The show seemed tone-deaf, as Larry demeaned and attacked the less privileged. Often, it looked like misogyny disguised as slapstick. David as creator just didn’t get that, in a polarized United States – traumatized and self-questioning after the election – he wasn’t being funny. That wasn’t a funny time, at all. It’s worth remembering that in the period when that ninth Curb season aired, the biggest, most profoundly praised and embraced show on TV was the first season of The Handmaid’s Tale. In that context, the ornery incivility of Curb Your Enthusiasm was toast.

Now, miraculously, David seems to have rescued the series. (There are references to a key incident here, so beware reading on, if you haven’t seen this season.) It looks much more attuned to the current climate. The fictional Larry David creation we’re looking at on the show is funny because he’s ignorant, idiotic and spiteful. He’s even been called out on his privilege. Asked to create a celebrity doodle for a fundraising event, he lazily scrawls a pen across paper. He’s lambasted for using his male privilege to think he can get away with barely doing anything.

The shift is subtle and audacious. Already three episodes in, he’s in trouble for touching a waitress, cleaning his reading glasses on a female assistant’s shirt and failing to hug transgender actor Laverne Cox. Teasing humour out of the #MeToo movement, sexual harassment and gender issues is a high-risk endeavour. But it’s working so far by nimbly presenting the Larry character as the sort of oblivious fool who needs to be taught a lesson. The comic sensibility is also made more weirdly complex by having Larry’s manager, Jeff (Jeff Garlin), moan about his life being hell because he’s often mistaken for Harvey Weinstein.

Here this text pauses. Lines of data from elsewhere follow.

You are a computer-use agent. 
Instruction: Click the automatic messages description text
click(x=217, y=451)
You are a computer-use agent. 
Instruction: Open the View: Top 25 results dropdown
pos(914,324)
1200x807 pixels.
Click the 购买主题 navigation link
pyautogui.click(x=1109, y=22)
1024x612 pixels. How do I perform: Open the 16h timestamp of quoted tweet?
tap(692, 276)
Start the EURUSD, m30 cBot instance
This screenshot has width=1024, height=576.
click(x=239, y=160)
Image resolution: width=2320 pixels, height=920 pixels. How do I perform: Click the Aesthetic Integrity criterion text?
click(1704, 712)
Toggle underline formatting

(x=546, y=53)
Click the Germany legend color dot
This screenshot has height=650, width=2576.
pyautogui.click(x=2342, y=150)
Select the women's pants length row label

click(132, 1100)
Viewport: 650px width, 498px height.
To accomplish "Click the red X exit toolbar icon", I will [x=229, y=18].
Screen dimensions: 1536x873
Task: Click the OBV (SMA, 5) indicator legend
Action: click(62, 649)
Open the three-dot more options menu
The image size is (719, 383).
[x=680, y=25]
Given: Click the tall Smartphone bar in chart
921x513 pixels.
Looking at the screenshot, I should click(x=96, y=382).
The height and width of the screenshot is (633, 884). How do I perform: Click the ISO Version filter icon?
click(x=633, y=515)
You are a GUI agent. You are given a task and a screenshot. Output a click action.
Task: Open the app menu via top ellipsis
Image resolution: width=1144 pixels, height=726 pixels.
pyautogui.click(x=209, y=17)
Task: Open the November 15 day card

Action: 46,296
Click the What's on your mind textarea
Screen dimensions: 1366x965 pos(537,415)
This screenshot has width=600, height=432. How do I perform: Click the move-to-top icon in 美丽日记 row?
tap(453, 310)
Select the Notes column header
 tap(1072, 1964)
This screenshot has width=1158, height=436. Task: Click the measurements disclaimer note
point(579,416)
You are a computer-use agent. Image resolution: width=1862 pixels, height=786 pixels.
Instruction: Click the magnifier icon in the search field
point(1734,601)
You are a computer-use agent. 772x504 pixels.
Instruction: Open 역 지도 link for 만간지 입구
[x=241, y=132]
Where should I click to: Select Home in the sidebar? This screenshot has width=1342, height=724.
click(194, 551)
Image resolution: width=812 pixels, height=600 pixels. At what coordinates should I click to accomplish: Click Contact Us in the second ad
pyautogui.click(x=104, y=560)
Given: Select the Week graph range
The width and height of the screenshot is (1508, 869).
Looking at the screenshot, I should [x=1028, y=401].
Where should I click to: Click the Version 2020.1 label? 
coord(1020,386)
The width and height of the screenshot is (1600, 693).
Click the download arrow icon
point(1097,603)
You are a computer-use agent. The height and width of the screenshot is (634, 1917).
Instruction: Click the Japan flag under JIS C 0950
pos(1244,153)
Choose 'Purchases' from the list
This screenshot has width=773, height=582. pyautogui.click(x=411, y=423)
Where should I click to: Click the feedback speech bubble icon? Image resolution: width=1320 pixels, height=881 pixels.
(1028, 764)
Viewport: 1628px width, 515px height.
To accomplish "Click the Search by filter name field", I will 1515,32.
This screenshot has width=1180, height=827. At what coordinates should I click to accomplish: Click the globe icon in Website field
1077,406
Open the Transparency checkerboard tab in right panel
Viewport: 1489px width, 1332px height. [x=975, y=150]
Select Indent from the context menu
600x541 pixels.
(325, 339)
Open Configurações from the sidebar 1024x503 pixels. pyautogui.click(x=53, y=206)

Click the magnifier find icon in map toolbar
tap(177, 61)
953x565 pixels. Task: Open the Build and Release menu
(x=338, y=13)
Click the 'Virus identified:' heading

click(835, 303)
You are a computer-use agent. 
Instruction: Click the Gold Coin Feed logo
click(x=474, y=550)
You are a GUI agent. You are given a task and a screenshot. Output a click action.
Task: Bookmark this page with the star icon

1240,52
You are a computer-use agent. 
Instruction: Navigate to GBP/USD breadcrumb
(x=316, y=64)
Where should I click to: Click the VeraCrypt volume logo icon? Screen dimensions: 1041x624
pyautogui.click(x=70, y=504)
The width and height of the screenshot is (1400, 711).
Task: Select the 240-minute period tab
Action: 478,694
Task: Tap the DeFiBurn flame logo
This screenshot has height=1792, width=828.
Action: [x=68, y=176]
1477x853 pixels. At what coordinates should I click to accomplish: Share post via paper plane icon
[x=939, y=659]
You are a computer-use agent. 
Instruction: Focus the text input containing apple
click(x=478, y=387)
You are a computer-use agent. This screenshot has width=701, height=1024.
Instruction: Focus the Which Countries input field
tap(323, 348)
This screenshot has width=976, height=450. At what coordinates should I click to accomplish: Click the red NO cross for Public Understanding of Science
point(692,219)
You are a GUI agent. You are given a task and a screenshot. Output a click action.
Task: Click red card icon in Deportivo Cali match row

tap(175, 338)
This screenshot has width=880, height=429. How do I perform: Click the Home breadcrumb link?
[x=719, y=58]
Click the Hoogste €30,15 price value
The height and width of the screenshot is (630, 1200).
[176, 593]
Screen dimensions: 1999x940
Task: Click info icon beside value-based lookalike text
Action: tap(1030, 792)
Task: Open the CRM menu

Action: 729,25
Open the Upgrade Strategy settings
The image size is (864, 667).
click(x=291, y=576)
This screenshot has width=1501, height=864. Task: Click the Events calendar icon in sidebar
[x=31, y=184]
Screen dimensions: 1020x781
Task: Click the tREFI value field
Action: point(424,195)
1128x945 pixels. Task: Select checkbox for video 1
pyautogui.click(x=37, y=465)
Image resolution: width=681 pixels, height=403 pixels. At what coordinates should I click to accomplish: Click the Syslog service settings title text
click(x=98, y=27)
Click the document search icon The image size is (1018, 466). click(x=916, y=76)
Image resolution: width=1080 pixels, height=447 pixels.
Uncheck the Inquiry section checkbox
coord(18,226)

Curb Your Enthusiasm is famously improvised, with the actors working from a rough outline provided by David. The improvising seems diminished in this new season. According to a report in The Hollywood Reporter, Larry’s bizarre interaction with Cox, in which he asks a lot of stupid questions, was created with Cox’s direct input. She told David and his team about “a lot of the really annoying and stupid questions that people in the trans community get" and they went directly into the script.

Yes, Larry is still being rude to people, often in the service industry, but now there’s a comeuppance. Yes, he thinks he’s being clever when he’s wearing a MAGA hat to keep other restaurant customers away, but there’s a downside to that – it attracts the wrong sort of admirers.

What’s happening is that the main character is no longer presented as a lovable curmudgeon. He’s more an imbecile. Otherwise, the attempt to find comic mileage in the #MeToo movement should fail miserably. The viewer can find the situations funny, but simultaneously loathe the imbecile who is intent on digging himself deeper into a hole. A comeuppance is coming, and the viewer knows it. If the Larry character is full of aggrieved masculinity – something that is often subtly celebrated on U.S. TV – he is going to get sympathy, comedic or otherwise. This Larry is not hilariously self-sabotaging; he’s just despicable.

There is audacity in that, too. It takes nerve and skill to turn a champion of churlishness, one that inspires empathy, into a figure who’s not lovable, but someone you love to hate. The power of humour to affect change is often overrated, and Curb Your Enthusiasm never attempted to be relevant. Now it is, acting as a safety-valve – the appalling, imbecilic Larry David character is getting precisely what he deserves.